Soft Inquiry

DEFINITION of 'Soft Inquiry'

A credit report check that does not affect an individual's credit score. A soft inquiry, also called a soft pull, occurs when an individual checks his or her own credit report, when you give a potential employer permission to check your credit, when financial institutions you already do business with check your credit, and when credit card companies that want to send you preapproved offers check your credit.

You can see any soft pulls on your credit file when you check your own credit report. They will be under a subheading like “inquiries that do not affect your credit rating,” and you’ll see the requester’s name and the inquiry date.

BREAKING DOWN 'Soft Inquiry'

There are two types of credit report inquiries: hard inquiries and soft inquiries. Hard inquiries, also called hard pulls, occur when an individual applies for credit by filling out a credit card application, applying for a mortgage, applying for an auto loan or any number of other activities. Hard pulls can have a negative affect on your credit score for a few months and will stay on your credit report for two years. Credit bureaus factor hard pulls into your credit score because they assume that if you are applying for additional credit, you might be at greater risk of not paying back your existing debts. Credit bureaus don’t factor soft pulls into your score since these are inquiries you either didn’t request or that are solely for informational purposes.

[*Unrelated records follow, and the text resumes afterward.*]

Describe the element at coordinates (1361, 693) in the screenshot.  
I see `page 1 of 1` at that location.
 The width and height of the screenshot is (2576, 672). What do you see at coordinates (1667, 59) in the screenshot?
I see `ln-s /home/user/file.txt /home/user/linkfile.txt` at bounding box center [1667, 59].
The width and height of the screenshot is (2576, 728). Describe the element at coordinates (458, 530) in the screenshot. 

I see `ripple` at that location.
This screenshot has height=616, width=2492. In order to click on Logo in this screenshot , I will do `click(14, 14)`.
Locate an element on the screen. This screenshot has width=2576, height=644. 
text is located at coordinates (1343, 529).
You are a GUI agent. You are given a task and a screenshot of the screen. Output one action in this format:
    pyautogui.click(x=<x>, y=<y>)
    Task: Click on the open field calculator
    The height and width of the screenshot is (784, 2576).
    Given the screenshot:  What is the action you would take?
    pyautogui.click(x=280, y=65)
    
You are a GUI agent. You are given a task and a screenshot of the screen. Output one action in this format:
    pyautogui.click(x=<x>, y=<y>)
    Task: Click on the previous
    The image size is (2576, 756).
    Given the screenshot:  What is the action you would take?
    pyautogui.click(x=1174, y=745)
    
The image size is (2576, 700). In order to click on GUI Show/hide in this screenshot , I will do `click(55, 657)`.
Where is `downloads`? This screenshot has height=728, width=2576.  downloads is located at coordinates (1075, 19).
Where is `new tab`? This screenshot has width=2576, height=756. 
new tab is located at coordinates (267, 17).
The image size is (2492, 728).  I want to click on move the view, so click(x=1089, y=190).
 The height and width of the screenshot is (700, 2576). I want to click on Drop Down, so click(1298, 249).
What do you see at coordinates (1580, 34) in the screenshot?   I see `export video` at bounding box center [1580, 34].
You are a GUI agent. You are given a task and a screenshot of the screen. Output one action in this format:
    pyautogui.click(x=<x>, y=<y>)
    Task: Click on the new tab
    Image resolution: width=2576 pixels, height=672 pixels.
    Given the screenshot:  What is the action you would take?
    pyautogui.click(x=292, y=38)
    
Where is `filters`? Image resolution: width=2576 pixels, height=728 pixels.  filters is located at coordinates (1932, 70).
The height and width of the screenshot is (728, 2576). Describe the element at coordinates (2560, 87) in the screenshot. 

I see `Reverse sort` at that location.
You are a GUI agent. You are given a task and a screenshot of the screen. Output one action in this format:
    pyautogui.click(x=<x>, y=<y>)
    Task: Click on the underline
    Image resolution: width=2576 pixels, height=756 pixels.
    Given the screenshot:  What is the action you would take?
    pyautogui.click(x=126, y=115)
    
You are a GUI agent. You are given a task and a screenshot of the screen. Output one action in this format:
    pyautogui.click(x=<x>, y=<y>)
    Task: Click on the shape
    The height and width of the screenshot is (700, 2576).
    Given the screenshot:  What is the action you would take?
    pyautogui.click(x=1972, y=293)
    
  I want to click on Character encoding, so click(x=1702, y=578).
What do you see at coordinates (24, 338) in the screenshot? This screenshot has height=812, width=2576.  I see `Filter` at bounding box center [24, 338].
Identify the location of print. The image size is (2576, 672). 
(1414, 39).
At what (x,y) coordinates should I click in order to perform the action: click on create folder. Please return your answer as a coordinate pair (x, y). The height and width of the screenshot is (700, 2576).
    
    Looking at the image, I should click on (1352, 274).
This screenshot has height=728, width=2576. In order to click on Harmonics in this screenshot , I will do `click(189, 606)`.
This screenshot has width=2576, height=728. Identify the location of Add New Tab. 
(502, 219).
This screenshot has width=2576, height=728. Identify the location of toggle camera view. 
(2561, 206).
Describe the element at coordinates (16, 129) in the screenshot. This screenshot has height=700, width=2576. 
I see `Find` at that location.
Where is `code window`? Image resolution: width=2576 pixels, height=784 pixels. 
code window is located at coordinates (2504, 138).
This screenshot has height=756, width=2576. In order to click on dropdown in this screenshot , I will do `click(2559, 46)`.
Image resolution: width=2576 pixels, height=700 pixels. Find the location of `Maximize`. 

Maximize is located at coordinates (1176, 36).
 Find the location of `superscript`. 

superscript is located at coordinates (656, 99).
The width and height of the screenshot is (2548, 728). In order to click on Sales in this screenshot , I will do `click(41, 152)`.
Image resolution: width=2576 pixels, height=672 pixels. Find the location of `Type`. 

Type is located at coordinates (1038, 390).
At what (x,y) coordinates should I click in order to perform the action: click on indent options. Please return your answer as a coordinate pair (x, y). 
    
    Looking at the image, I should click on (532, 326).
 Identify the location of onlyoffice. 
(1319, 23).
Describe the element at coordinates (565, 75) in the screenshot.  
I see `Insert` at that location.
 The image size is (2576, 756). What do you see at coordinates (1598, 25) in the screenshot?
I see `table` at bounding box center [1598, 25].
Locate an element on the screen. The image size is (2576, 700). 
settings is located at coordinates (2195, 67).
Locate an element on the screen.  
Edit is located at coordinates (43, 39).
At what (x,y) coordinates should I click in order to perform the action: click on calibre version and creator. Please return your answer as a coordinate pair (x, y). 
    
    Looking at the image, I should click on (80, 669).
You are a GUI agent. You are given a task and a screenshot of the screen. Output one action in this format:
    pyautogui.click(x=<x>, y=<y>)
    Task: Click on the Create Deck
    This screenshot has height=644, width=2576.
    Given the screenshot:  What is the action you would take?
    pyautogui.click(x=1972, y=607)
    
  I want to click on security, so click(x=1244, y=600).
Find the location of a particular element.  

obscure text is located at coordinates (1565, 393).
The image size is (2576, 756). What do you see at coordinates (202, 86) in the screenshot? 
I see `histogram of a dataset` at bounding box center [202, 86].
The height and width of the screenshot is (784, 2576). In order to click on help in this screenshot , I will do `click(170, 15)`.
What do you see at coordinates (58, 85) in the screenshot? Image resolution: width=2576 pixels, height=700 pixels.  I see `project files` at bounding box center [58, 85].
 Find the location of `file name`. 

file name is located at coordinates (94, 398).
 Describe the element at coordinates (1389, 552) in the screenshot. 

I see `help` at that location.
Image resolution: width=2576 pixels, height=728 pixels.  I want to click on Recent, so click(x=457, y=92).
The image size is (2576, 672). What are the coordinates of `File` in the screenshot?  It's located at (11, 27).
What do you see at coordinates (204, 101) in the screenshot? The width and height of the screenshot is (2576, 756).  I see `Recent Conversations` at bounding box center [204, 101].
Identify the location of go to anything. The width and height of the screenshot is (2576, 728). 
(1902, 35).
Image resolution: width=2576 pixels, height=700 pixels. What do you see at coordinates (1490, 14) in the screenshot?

If you’re concerned about the impact of hard inquiries on your credit score, don’t apply for any loans or credit you don’t need. Also, if you want to open a new bank account or start a new cell phone contract, ask if it will result in a hard credit pull before you apply. And if you ever see a hard pull on your credit report that you don’t recognize, contact the financial institution that initiated it, because it could be a sign that someone else has fraudulently applied for credit using your name. It could also be a simple error that you may be able to clear up with the credit reporting bureau.